Discuss investments with other users on our Investment forum. For more advice read our tips for saving for your child's future.

Pension: how to invest lump sum drawdown

46 replies

Ziferblat · 04/08/2025 15:22

DH is coming up to 55 just before the next Budget. There is talk of scrapping the 25% tax free pension withdrawal so he feels he should take the money tax free while we can.

I should caveat this with saying we are in a really fortunate position compared to 90% of the country.
He has had a high paying job for years so it will be about 200k. We have paid off the mortgage on our house and never upsized.
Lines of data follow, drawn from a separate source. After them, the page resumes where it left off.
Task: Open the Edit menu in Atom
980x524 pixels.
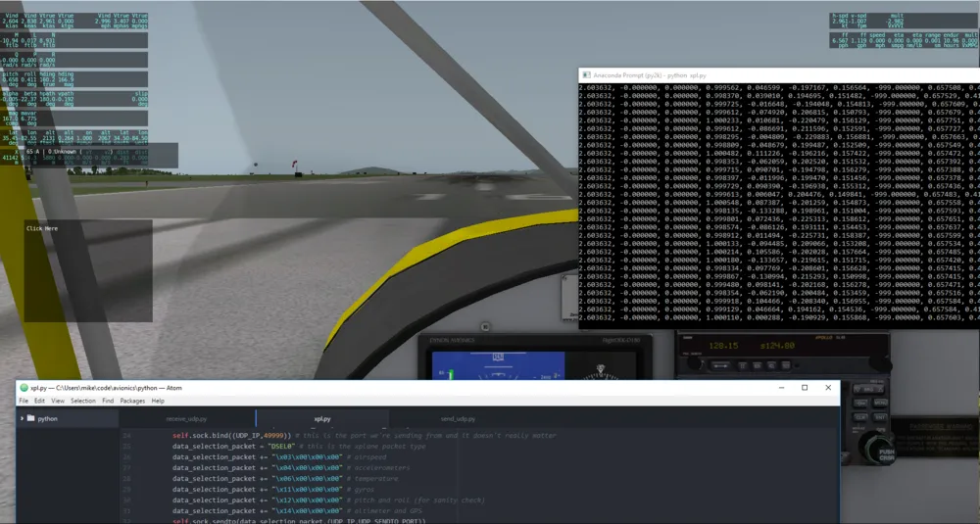Action: pyautogui.click(x=39, y=401)
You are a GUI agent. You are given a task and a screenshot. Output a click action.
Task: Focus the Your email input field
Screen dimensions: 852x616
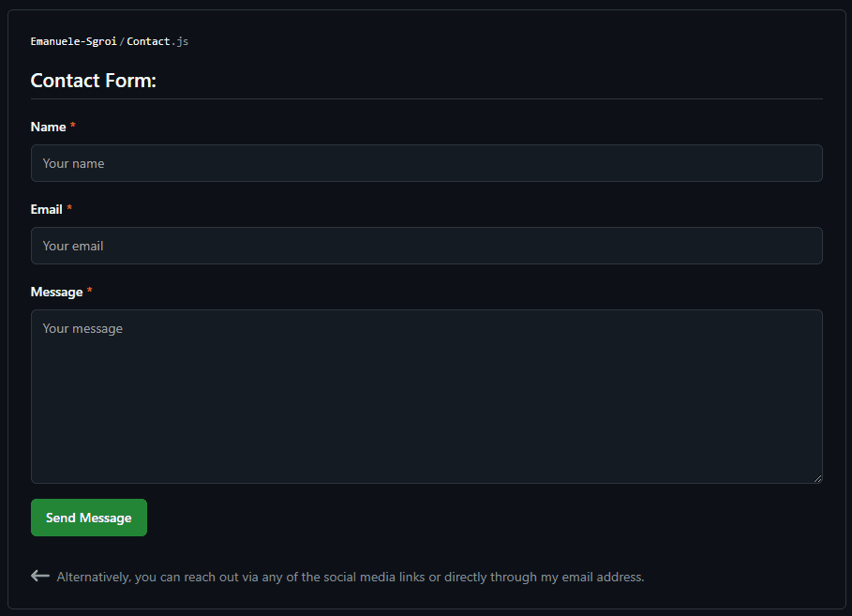[x=426, y=246]
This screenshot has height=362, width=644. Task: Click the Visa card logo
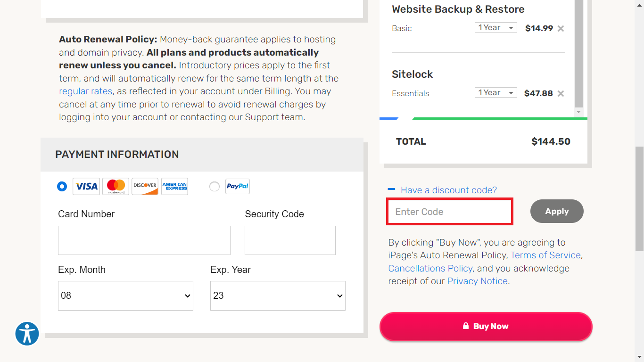(x=86, y=187)
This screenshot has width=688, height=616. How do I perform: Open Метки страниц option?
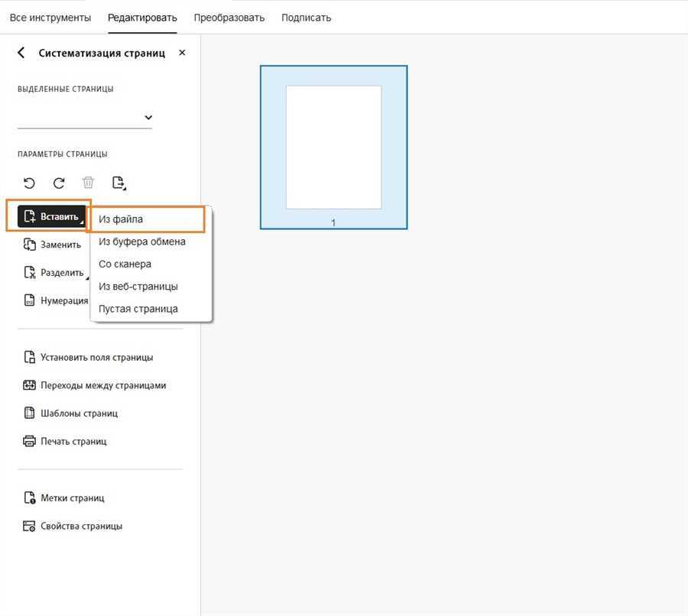pos(64,498)
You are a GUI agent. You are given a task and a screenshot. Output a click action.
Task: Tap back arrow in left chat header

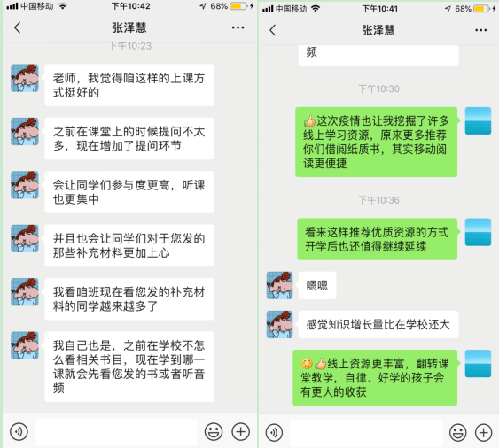(x=18, y=28)
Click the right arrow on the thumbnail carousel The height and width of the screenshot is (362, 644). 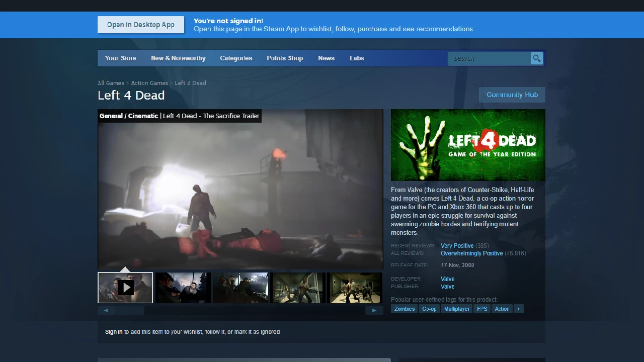[x=374, y=310]
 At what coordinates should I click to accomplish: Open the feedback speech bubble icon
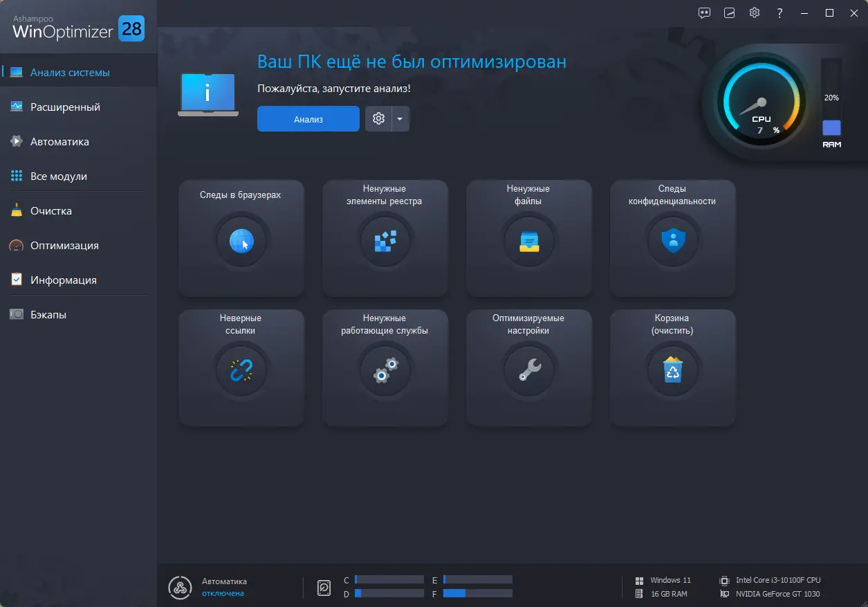[703, 12]
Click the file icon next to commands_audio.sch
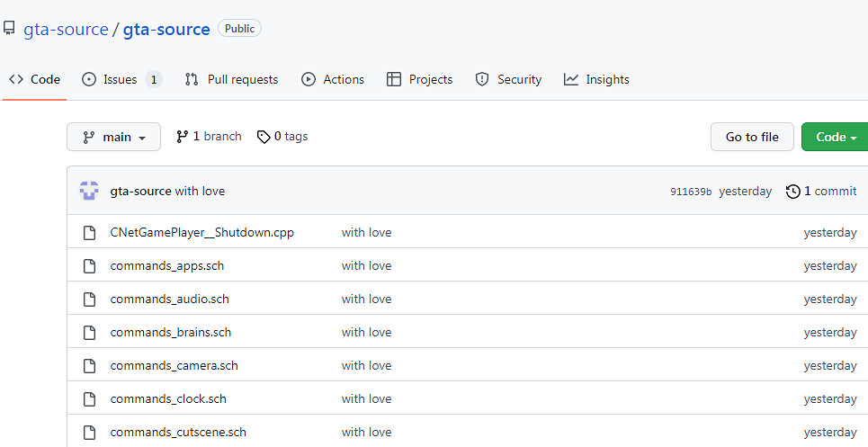This screenshot has width=868, height=447. 89,299
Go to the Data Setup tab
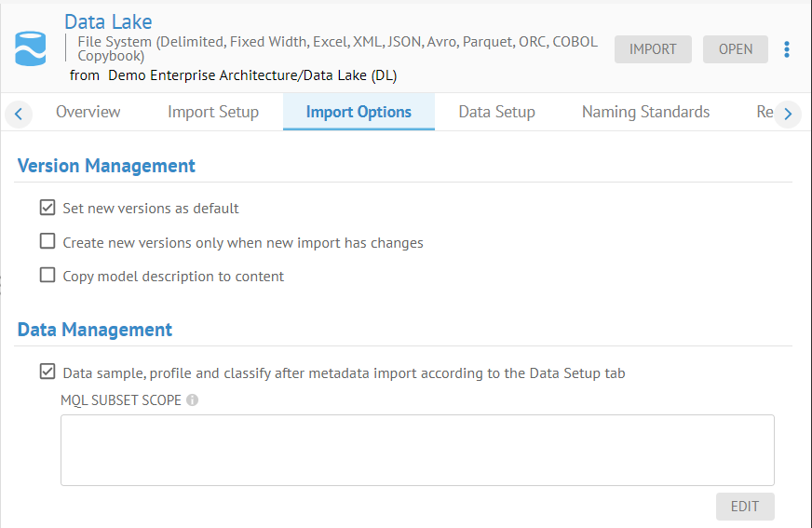Screen dimensions: 812x528 496,112
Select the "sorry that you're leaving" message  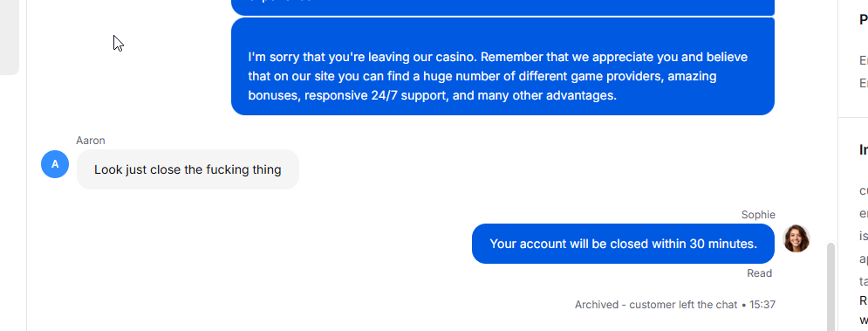click(x=502, y=66)
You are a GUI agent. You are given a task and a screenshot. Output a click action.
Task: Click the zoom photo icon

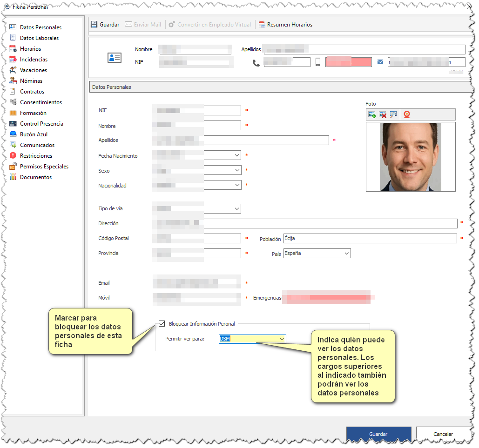(x=393, y=114)
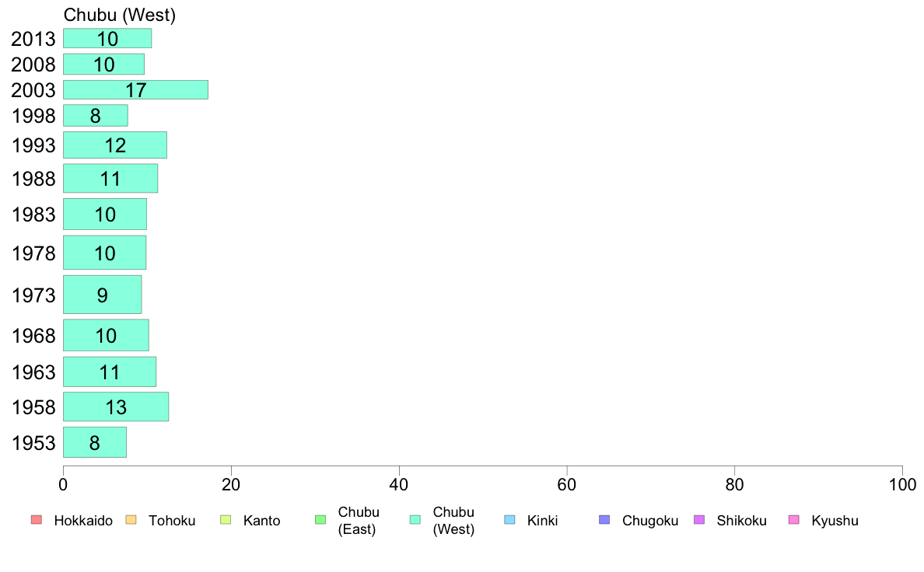Click the 100 tick on x-axis
This screenshot has height=572, width=924.
[902, 485]
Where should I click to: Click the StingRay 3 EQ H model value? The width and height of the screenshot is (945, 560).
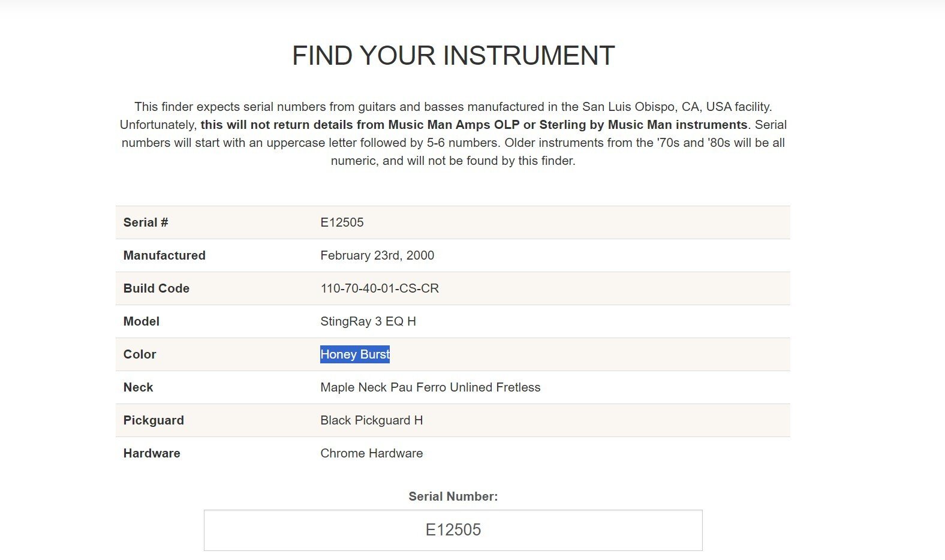pos(368,321)
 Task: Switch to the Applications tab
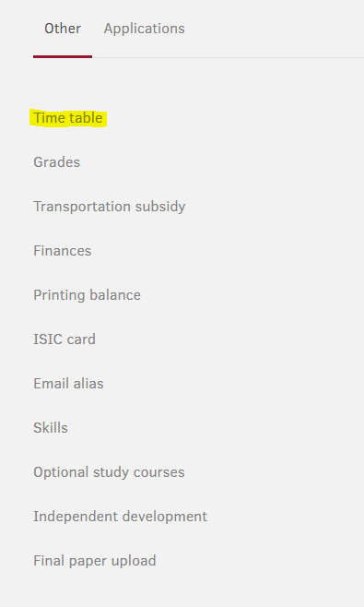point(144,29)
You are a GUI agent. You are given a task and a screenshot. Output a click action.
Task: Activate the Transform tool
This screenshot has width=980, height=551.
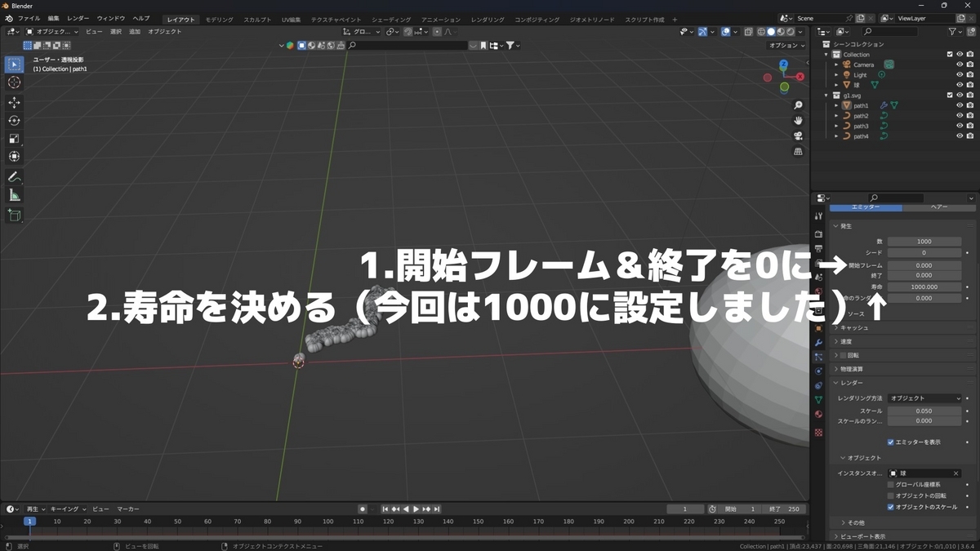click(x=13, y=156)
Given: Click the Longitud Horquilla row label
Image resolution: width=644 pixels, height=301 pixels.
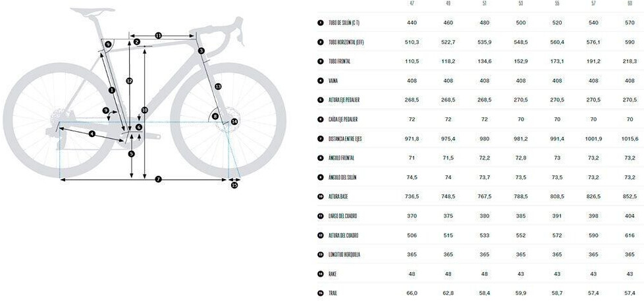Looking at the screenshot, I should tap(344, 254).
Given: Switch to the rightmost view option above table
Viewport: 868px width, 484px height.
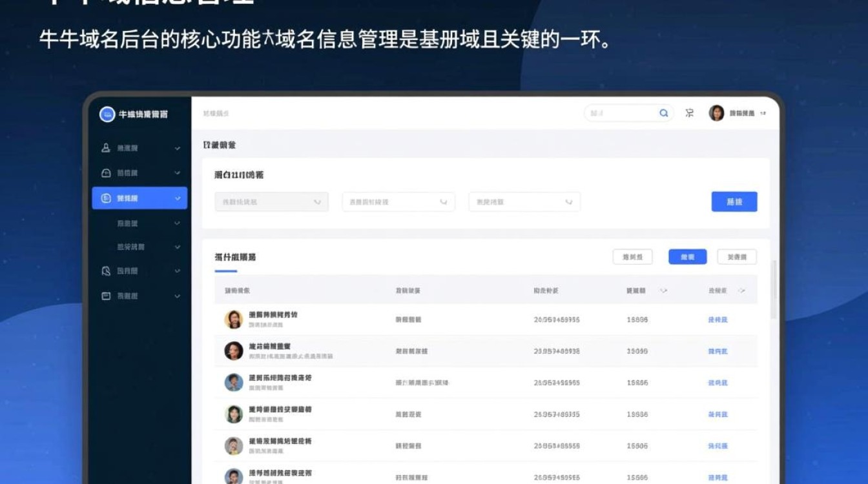Looking at the screenshot, I should click(x=736, y=256).
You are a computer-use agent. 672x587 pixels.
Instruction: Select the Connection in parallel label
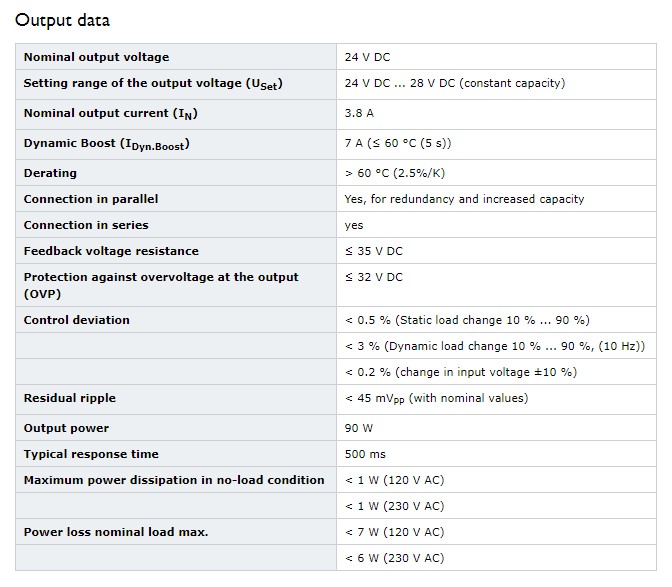point(91,199)
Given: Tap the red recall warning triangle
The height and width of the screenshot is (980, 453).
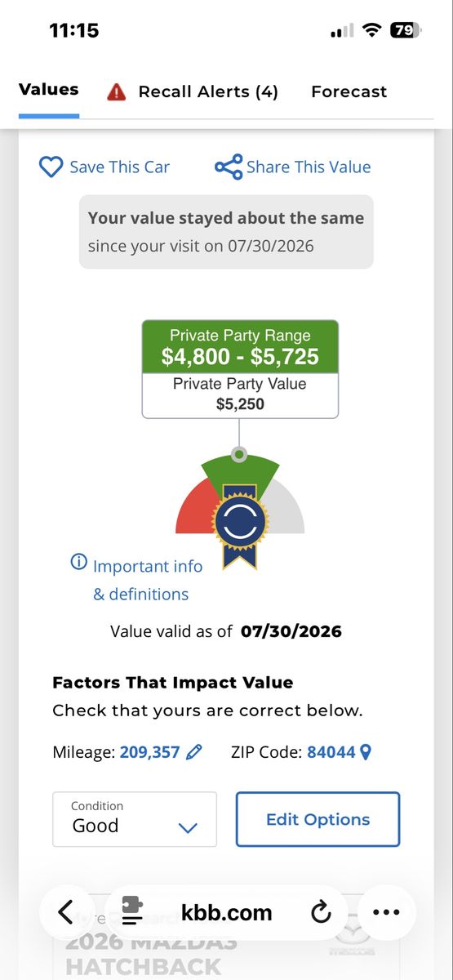Looking at the screenshot, I should coord(117,92).
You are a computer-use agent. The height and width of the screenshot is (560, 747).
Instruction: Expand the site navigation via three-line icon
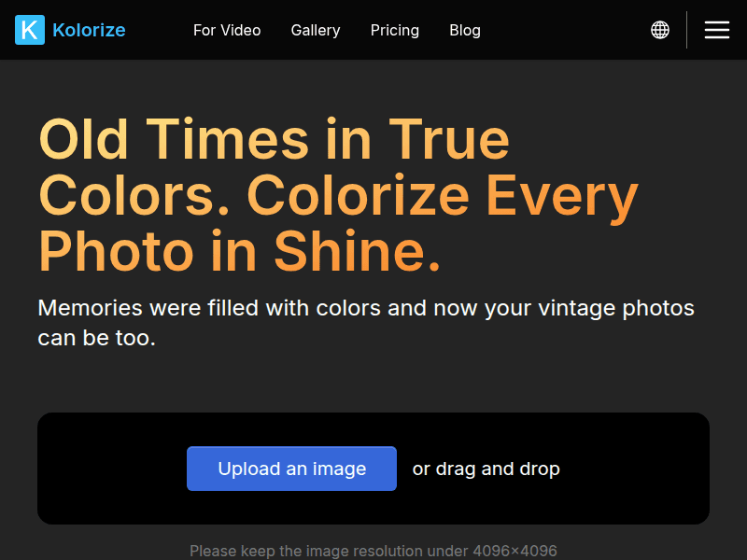717,30
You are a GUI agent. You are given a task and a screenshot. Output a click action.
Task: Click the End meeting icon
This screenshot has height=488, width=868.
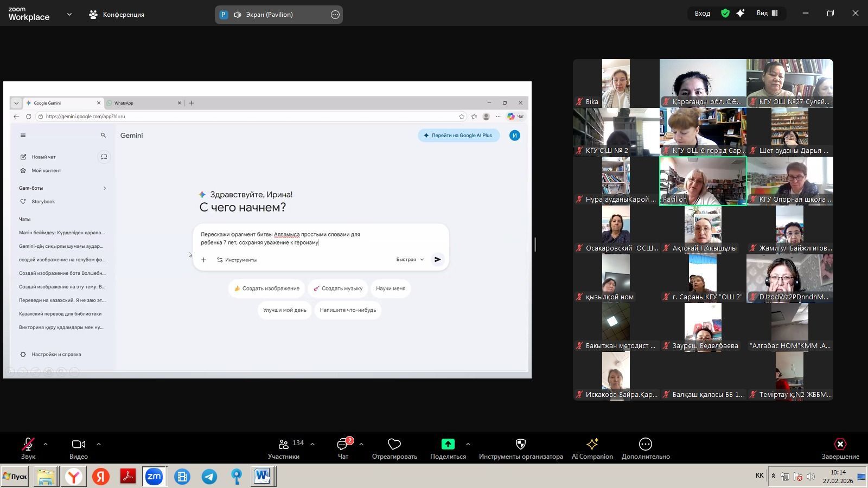840,445
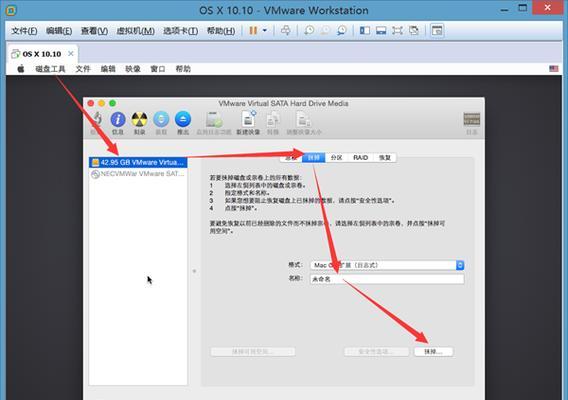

What would you do with the money?

Options are:

  • Get a BTL (I think it’s a bad idea under the current tax regime and we have got two modest ones by default but are not mercenary enough to run them at market rents as that seems criminal!)
  • Upsize property (somewhere nearby which would mean keeping DC in current schools)
  • Pay school fees or put it away for uni up front. School is by far our biggest expense but I would sell up and live in a tent before pulling them out as they have thrived and we live in an appalling area for state secondaries. VAT has made school fees a massive financial and mental burden.
  • Use up our ISA limits for once including the DCs and open SIPPs for DC? We won’t ever get to see their enjoyment of this though or be able to use it should we need it
  • Pour it into stocks and shares? Stock market has had by far the biggest returns. A general account will also be taxable for dividends and cash outs

I’m worried that DH could be tempted to squander it on a car (we don’t even have off street parking and have a perfectly reasonable car already!) or crypto!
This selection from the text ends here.